▶ [SOURCE DATA]:
============

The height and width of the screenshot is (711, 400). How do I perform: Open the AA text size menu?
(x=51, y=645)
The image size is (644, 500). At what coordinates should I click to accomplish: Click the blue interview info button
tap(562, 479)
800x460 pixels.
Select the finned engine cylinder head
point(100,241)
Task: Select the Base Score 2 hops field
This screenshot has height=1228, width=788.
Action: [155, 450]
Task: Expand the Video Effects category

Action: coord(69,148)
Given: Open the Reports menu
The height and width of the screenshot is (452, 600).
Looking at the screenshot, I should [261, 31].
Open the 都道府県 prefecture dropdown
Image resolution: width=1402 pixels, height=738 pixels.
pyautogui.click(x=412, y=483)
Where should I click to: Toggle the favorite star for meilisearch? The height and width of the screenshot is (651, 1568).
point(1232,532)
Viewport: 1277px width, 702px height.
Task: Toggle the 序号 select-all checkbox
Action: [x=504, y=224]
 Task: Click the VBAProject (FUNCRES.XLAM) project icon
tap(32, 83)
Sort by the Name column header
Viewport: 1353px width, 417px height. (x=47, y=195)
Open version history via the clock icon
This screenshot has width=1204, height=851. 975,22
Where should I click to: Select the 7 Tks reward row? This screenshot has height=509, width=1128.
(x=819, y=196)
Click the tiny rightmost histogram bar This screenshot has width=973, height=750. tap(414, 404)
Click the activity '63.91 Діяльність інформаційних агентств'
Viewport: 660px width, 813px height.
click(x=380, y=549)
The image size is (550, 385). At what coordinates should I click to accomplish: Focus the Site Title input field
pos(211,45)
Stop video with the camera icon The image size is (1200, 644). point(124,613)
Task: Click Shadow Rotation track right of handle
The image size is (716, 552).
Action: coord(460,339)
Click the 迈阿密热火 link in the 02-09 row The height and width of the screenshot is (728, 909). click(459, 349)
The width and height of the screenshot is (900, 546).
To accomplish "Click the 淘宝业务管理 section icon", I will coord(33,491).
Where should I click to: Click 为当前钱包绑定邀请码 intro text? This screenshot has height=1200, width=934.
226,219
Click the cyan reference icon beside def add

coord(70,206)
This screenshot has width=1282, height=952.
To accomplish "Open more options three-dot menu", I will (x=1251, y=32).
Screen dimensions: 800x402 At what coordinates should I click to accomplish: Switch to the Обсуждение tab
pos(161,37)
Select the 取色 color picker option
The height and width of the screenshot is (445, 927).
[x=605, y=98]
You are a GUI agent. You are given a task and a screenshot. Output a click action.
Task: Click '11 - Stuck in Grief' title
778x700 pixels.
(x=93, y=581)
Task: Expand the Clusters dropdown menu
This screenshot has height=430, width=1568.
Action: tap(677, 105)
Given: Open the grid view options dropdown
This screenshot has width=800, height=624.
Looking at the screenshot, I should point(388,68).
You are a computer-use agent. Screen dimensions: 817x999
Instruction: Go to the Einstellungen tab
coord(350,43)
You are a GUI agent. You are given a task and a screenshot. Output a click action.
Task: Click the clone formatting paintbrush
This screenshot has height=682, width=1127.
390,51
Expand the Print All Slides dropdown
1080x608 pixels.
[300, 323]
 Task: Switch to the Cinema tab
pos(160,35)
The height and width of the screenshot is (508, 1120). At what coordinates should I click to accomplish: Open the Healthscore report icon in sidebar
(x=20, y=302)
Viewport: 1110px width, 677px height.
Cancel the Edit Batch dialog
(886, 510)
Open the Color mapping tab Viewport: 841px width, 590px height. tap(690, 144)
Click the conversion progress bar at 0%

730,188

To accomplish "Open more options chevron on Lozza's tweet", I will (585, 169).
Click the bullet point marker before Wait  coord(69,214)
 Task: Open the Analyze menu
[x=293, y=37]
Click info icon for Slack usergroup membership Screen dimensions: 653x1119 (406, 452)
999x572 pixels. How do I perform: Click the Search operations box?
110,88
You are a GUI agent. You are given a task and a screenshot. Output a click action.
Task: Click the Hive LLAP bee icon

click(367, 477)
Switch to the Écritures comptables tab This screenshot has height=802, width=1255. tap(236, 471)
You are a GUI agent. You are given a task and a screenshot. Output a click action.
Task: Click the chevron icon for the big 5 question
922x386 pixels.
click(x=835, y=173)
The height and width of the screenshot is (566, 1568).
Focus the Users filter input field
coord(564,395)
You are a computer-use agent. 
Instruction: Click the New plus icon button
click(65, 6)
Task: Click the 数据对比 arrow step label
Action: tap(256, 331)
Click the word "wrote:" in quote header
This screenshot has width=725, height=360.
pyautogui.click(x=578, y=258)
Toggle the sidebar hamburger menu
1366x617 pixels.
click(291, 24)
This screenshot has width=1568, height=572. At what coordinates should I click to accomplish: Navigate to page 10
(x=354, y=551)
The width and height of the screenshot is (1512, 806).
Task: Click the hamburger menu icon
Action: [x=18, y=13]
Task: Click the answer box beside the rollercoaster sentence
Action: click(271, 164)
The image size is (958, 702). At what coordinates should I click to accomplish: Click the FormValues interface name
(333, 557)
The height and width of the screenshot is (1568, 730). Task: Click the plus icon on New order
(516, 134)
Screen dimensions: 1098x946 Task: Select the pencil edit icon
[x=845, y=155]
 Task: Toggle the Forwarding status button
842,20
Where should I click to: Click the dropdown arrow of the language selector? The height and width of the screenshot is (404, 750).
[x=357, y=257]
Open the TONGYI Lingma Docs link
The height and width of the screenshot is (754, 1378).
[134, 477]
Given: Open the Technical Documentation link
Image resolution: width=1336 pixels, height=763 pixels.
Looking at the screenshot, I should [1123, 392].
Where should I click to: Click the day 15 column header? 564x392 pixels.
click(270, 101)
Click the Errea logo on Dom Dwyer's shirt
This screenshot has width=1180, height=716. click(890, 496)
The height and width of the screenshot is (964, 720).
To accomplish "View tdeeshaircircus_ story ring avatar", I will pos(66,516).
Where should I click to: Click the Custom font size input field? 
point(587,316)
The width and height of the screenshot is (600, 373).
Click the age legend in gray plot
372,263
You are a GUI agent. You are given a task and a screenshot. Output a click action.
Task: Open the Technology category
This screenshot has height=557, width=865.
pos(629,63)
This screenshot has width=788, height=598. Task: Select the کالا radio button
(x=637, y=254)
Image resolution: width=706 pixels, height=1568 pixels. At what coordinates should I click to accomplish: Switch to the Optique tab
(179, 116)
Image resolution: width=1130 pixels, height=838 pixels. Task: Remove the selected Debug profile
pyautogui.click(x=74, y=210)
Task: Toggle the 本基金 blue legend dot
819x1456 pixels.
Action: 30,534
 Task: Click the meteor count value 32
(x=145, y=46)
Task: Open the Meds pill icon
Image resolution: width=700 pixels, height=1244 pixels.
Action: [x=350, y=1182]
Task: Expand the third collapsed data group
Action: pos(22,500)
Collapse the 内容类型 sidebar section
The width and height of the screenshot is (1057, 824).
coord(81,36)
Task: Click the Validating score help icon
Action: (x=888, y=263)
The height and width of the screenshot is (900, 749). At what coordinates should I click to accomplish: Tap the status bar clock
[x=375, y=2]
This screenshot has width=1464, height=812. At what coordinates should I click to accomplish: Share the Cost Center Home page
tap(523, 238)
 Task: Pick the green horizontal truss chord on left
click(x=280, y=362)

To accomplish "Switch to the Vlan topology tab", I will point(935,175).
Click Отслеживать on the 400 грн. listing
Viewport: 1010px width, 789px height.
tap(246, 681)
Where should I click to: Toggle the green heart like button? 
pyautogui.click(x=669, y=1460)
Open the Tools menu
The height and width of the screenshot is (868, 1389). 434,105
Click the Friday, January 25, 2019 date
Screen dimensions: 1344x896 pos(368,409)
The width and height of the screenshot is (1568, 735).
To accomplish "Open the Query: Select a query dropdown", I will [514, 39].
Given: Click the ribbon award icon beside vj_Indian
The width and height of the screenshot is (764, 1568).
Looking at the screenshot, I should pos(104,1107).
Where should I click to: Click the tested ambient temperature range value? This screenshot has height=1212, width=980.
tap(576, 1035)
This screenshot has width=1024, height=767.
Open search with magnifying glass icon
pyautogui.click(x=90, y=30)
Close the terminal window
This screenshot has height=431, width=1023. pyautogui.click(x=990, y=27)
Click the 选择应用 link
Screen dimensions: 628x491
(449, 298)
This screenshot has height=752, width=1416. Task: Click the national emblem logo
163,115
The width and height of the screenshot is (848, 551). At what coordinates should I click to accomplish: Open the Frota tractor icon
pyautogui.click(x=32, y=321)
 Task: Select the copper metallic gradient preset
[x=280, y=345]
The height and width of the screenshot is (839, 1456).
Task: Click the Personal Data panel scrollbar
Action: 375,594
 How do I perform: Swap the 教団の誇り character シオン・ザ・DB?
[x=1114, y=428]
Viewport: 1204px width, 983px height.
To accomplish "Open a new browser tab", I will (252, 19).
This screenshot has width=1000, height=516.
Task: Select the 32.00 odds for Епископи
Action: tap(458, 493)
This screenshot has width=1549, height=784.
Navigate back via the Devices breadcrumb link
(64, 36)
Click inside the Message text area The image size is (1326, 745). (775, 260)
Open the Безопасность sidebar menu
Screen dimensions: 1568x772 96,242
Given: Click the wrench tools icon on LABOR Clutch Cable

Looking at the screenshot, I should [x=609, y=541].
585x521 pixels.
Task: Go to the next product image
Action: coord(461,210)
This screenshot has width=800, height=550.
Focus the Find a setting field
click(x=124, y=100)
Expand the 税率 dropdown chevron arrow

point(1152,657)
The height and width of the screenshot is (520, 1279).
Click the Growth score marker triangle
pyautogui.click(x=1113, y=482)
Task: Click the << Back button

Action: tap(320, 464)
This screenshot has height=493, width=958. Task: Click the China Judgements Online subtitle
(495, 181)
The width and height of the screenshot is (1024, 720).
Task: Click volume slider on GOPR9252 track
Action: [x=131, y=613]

============

▶ [TRY IT]:
Nothing but the lines from the one containing "Click the Growth score marker triangle" to the end of the records above should appear, each copied exactly.

▶ [WRITTEN SOLUTION]:
Click the Growth score marker triangle
pyautogui.click(x=1113, y=482)
Task: Click the << Back button

Action: tap(320, 464)
This screenshot has height=493, width=958. Task: Click the China Judgements Online subtitle
(495, 181)
The width and height of the screenshot is (1024, 720).
Task: Click volume slider on GOPR9252 track
Action: [x=131, y=613]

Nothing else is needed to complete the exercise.